Agreed. I'll add it to my TODO list.

> My concern is that in a quorum system, if the quorum number is less than the
> total number of replicas, there's no way to know *which* replicas composed the
> quorum for any given transaction, so we can't know which servers to fail to if
> the master dies.

What about checking the current WAL receive location of each standby by
using pg_last_xlog_receive_location()? The standby which has the newest
location should be failed over to.

> This isn't different from Oracle, where it looks like
> essentially the "quorum" value is always 1. Your scenario shows that all
> replicas are not created equal, and that sometimes we'll be interested in WAL
> getting committed on a specific subset of the available servers. If I had two
> nearby replicas called X and Y, and one at a remote site called Z, for
> instance, I'd set quorum to 2, but really I'd want to say "wait for server X
> and Y before committing, but don't worry about Z".
>
> I have no idea how to set up our GUCs to encode a situation like that :)
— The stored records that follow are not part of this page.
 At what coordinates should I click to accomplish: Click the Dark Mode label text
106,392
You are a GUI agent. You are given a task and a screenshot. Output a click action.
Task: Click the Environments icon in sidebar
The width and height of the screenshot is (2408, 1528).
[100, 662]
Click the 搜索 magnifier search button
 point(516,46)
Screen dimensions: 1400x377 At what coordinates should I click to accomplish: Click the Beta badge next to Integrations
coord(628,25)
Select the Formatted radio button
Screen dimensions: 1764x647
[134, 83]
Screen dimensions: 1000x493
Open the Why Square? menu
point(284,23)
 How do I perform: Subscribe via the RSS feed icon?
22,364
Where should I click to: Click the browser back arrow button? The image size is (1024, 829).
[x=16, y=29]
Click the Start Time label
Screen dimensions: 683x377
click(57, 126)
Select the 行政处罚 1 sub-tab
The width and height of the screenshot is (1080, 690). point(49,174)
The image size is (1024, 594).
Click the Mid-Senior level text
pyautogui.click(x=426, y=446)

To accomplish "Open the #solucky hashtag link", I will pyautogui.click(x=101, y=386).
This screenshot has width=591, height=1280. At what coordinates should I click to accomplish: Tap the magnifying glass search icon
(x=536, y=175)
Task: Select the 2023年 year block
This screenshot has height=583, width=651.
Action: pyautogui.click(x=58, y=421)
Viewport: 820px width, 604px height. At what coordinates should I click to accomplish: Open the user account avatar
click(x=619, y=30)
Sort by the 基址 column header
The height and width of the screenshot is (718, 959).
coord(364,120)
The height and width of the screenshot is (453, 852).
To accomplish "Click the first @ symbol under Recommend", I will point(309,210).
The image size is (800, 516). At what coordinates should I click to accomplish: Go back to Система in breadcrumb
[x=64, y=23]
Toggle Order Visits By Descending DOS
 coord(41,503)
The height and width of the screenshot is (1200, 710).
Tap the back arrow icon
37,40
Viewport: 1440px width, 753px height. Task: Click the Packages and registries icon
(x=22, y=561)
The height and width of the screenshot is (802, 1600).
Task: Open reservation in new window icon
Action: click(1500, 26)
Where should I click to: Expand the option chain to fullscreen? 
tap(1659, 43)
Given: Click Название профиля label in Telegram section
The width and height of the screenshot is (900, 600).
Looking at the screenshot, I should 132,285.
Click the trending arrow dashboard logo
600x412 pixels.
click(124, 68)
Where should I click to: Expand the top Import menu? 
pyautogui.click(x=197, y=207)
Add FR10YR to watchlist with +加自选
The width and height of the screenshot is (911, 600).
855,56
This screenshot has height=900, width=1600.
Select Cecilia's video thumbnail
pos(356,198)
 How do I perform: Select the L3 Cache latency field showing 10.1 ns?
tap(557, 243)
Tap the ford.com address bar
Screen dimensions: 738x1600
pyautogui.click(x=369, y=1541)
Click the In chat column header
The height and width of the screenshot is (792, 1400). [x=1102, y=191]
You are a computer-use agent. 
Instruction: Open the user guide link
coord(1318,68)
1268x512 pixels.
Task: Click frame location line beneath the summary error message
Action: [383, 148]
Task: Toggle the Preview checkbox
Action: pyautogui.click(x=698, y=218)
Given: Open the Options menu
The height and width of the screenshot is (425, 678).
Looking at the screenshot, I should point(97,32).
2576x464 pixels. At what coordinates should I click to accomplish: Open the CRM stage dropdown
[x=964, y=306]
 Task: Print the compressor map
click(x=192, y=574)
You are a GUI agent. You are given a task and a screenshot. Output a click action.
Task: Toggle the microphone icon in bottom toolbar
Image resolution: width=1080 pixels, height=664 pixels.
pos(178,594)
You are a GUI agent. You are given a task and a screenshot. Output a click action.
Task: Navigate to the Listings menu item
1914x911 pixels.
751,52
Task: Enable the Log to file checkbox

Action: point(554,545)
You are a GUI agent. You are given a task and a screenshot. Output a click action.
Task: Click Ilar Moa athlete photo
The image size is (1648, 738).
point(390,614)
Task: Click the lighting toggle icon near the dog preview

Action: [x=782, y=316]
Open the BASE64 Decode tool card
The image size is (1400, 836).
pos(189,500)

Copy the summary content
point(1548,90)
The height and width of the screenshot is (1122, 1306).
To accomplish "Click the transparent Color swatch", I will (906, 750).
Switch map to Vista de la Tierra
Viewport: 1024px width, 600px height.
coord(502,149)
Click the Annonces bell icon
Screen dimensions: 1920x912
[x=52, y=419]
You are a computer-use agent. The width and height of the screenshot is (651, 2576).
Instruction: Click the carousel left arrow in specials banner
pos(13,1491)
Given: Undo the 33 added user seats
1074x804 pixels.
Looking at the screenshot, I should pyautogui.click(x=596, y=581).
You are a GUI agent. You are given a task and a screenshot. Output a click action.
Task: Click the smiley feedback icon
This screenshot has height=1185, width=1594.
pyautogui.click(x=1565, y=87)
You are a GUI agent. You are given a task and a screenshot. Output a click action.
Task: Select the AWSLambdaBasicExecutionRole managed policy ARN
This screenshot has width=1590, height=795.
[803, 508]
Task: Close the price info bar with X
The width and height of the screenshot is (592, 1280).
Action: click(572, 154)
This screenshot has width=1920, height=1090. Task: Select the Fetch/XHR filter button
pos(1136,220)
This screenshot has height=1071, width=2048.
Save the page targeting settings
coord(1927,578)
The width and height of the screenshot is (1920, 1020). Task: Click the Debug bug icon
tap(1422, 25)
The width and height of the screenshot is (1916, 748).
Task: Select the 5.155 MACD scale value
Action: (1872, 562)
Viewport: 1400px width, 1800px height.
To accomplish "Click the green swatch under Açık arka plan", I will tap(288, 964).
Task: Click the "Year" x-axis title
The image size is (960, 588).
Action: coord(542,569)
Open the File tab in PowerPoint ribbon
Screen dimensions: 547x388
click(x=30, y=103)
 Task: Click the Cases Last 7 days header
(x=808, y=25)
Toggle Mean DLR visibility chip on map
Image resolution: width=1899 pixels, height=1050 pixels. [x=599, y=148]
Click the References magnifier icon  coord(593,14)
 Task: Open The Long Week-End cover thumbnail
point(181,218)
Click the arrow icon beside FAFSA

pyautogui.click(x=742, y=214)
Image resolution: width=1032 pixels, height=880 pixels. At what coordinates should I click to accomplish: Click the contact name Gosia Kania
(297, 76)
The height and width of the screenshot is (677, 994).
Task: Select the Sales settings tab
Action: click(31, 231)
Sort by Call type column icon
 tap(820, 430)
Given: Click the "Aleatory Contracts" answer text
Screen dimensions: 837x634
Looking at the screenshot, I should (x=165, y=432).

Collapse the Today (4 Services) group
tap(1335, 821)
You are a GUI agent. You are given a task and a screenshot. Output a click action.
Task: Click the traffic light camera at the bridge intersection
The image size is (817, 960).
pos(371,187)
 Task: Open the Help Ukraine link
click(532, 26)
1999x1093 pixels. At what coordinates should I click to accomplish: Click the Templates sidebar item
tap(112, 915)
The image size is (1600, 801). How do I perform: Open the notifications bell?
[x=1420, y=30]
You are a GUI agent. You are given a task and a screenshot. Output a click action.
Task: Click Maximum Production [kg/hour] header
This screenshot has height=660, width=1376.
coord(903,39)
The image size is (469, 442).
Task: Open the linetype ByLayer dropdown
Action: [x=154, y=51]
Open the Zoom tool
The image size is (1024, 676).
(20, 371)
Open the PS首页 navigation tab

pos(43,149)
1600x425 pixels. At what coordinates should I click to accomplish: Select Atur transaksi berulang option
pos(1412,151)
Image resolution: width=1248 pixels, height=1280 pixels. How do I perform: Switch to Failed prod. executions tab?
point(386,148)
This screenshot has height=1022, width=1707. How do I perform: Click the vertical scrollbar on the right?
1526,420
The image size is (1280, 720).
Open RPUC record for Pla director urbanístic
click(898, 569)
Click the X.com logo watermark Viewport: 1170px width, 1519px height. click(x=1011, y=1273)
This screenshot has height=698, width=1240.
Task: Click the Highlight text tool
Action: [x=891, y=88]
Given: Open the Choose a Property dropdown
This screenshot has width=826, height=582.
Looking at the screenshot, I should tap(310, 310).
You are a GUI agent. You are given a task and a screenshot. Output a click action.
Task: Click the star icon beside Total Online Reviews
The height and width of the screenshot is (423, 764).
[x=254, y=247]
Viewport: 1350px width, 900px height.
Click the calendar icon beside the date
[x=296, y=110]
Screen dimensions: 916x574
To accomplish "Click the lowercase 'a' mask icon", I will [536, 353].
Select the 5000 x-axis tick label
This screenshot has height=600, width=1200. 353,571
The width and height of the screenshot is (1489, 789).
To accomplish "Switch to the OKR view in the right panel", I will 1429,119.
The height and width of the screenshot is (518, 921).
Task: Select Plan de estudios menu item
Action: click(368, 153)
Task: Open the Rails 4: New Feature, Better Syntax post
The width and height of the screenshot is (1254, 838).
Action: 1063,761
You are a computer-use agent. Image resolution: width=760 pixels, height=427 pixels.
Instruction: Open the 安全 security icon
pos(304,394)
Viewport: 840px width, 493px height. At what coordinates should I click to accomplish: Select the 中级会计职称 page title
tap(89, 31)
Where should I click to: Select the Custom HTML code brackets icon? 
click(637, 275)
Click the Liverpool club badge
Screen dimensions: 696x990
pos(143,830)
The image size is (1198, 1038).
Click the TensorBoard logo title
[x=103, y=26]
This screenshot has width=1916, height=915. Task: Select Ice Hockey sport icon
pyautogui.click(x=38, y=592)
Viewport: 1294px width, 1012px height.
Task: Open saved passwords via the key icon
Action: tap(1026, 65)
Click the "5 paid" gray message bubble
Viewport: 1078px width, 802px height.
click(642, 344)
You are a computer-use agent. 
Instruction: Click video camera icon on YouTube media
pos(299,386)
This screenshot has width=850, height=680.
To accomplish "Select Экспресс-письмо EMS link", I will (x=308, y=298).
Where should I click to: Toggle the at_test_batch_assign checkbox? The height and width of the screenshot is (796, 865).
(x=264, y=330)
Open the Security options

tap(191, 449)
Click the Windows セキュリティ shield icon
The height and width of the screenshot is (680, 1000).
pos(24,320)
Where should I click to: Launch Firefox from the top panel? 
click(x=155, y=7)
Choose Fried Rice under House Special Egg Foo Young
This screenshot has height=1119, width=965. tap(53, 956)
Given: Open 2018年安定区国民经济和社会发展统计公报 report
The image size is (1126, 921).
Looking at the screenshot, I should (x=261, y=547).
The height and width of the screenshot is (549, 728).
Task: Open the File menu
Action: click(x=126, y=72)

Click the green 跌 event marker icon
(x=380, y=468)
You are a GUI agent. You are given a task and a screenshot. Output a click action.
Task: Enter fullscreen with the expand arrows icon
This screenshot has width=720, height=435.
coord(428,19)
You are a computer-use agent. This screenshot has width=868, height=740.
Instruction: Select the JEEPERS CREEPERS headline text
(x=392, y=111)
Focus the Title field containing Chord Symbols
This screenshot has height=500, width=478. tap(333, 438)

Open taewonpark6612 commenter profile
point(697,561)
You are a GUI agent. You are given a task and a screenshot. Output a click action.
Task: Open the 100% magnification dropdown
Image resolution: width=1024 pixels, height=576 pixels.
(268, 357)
Yeah, quorum commit alone cannot cover that situation. I think that
current approach (i.e., quorum commit plus replication mode per standby)
would cover that. In your example, you can choose "recv", "fsync" or
"replay" as replication_mode in X and Y, and choose "async" in Z.

Regards,

--
Fujii Masao
NIPPON TELEGRAPH AND TELEPHONE CORPORATION
NTT Open Source Software Center

--
Sent via pgsql-hackers mailing list (pgsql-hackers(a)postgresql.org)
To make changes to your subscription:
http://www.postgresql.org/mailpref/pgsql-hackers

From: Joshua Tolley on
On Tue, Jul 27, 2010 at 10:53:45PM +0900, Fujii Masao wrote:
> On Tue, Jul 27, 2010 at 10:12 PM, Joshua Tolley <eggyknap(a)gmail.com> wrote:
> > My concern is that in a quorum system, if the quorum number is less than the
> > total number of replicas, there's no way to know *which* replicas composed the
> > quorum for any given transaction, so we can't know which servers to fail to if
> > the master dies.
>
> What about checking the current WAL receive location of each standby by
> using pg_last_xlog_receive_location()? The standby which has the newest
> location should be failed over to.

That makes sense. Thanks.

> > This isn't different from Oracle, where it looks like
> > essentially the "quorum" value is always 1. Your scenario shows that all
> > replicas are not created equal, and that sometimes we'll be interested in WAL
> > getting committed on a specific subset of the available servers. If I had two
> > nearby replicas called X and Y, and one at a remote site called Z, for
> > instance, I'd set quorum to 2, but really I'd want to say "wait for server X
> > and Y before committing, but don't worry about Z".
> >
> > I have no idea how to set up our GUCs to encode a situation like that :)
>
> Yeah, quorum commit alone cannot cover that situation. I think that
> current approach (i.e., quorum commit plus replication mode per standby)
> would cover that. In your example, you can choose "recv", "fsync" or
> "replay" as replication_mode in X and Y, and choose "async" in Z.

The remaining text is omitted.